Methods: Prospective databases from two complex aortic centers were retrospectively queried to identify all patients who underwent F/BEVAR for failed EVAR (2015-2024). Patients were categorized to have either EL1a or EL5 based on preoperative computed tomography scan. Pre-, intra-, and postoperative variables were compared between the groups. The primary composite outcome, sac stability (≤5 mm change) or regression (>5 mm decrease), was calculated using the Kaplan-Meier method.

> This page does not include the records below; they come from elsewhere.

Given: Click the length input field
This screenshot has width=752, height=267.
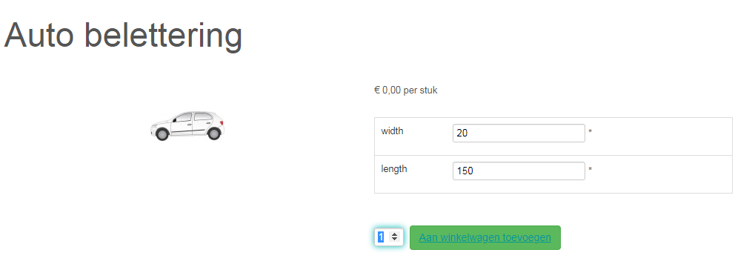Looking at the screenshot, I should [x=519, y=171].
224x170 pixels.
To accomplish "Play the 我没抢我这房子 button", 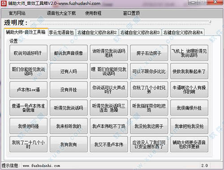I will 149,126.
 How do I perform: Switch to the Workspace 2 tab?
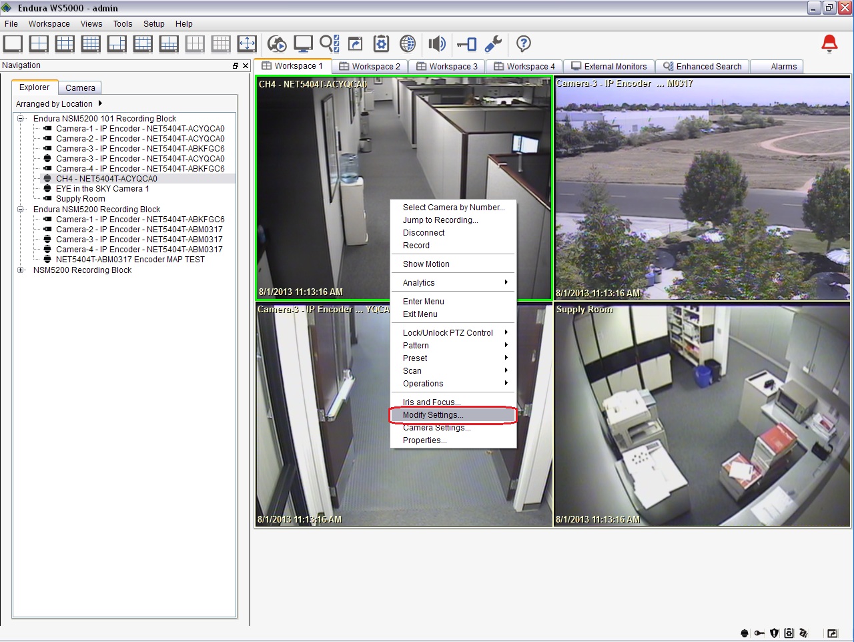[x=370, y=67]
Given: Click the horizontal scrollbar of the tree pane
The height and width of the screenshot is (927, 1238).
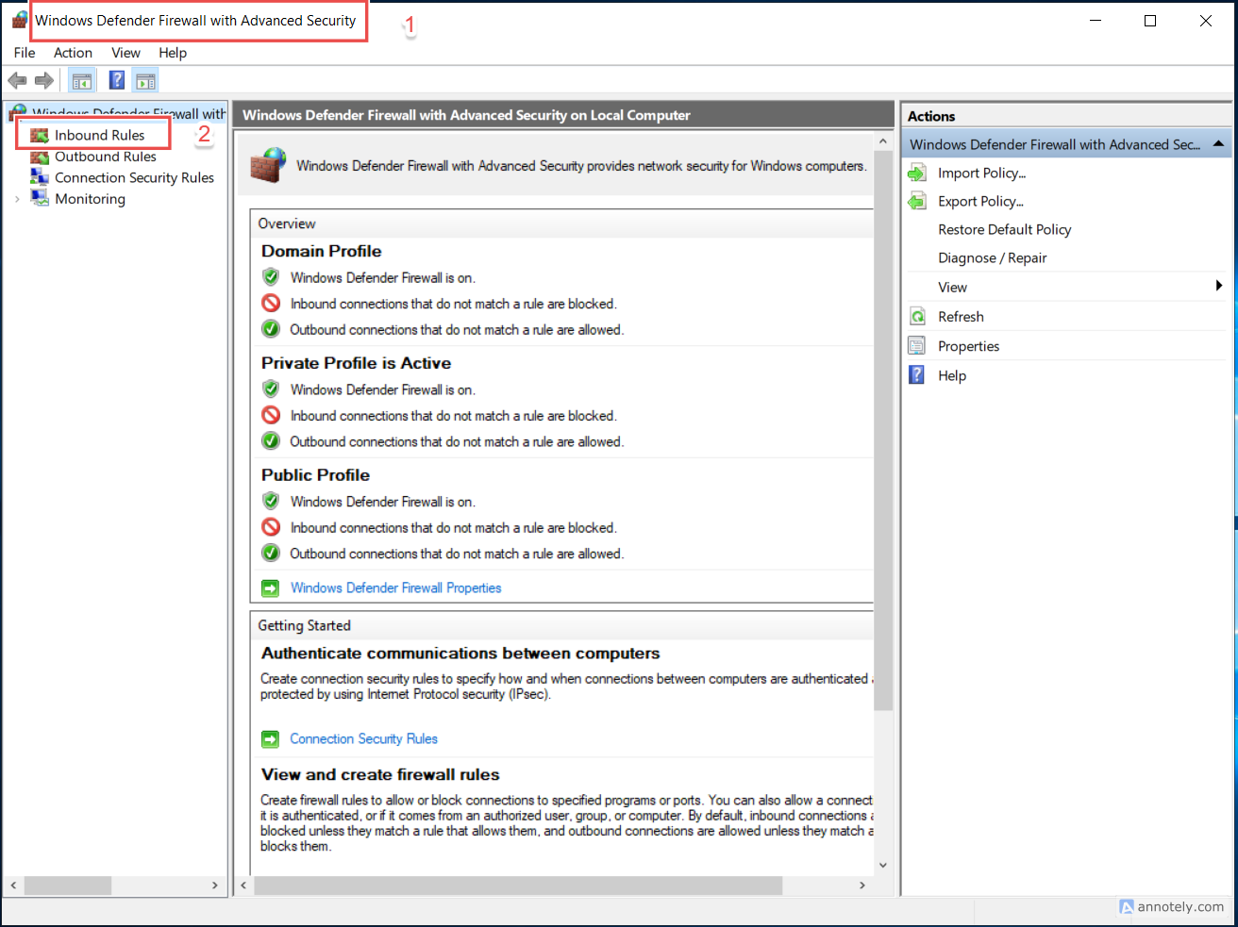Looking at the screenshot, I should click(x=68, y=886).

Results: A total of 102 patients (75 with EL1a; 27 with EL5), with a mean age of 78 ± 6.6 years and large aneurysms (71 ± 16.2 mm) were studied; no significant intergroup preoperative characteristic differences were observed. F/BEVAR repairs incorporated 3.8 ± 0.5 target arteries per patient. Fluoroscopy dose, contrast volume, procedure time, blood loss, and technical success were similar between groups. Postoperative complication rates (EL1a: n = 15; 20% vs EL5: n = 4; 15%; P = .77) and 30-day mortality (EL1a: n = 1; 1% vs EL5: n = 2; 7%; P = .17) were similar. The cumulative incidence of sac stability or regression at 4 years was 92% (95% confidence interval [CI], 83%-97%) for EL1a vs 81% (95% CI, 61%-94%) for EL5 (log-rank P = .03). On multivariable analysis, the hazard ratio for sac stability or regression was 1.72 (95% CI, 1.02-2.89; P = .04) for EL1a compared with EL5.

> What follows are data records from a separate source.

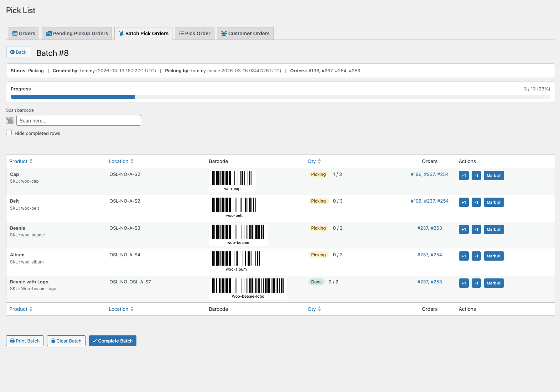The height and width of the screenshot is (392, 560).
Task: Focus the Scan here barcode input
Action: pos(79,120)

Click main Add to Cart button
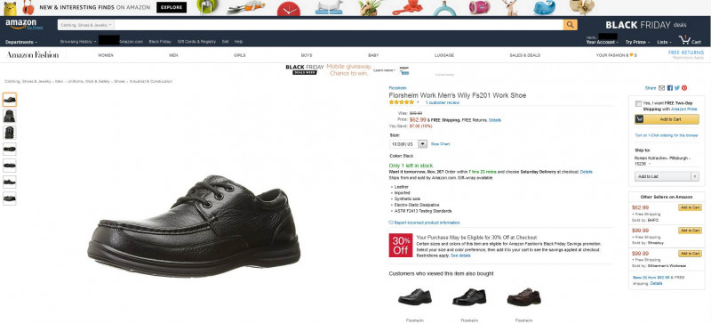(667, 119)
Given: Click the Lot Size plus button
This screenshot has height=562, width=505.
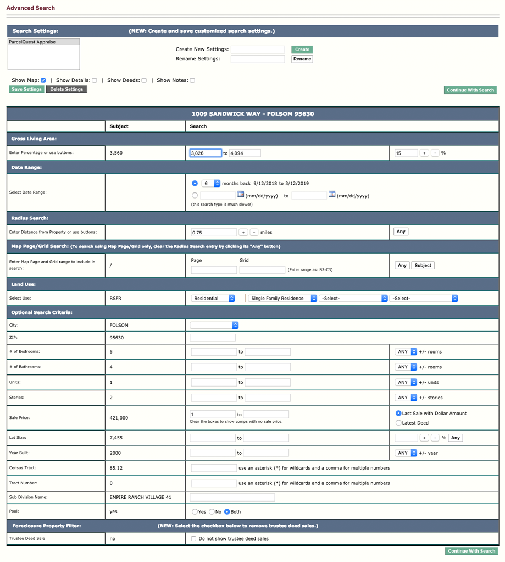Looking at the screenshot, I should coord(424,438).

Conclusions: Sac stability or regression can be achieved in most patients with EL1a or EL5 who undergo endovascular salvage with F/BEVAR. However, those treated for EL5 are less likely to achieve sac stability or regression. Additional data are needed to better understand fundamental differences in these subsets of failed EVAR patients and to better guide appropriate salvage therapy.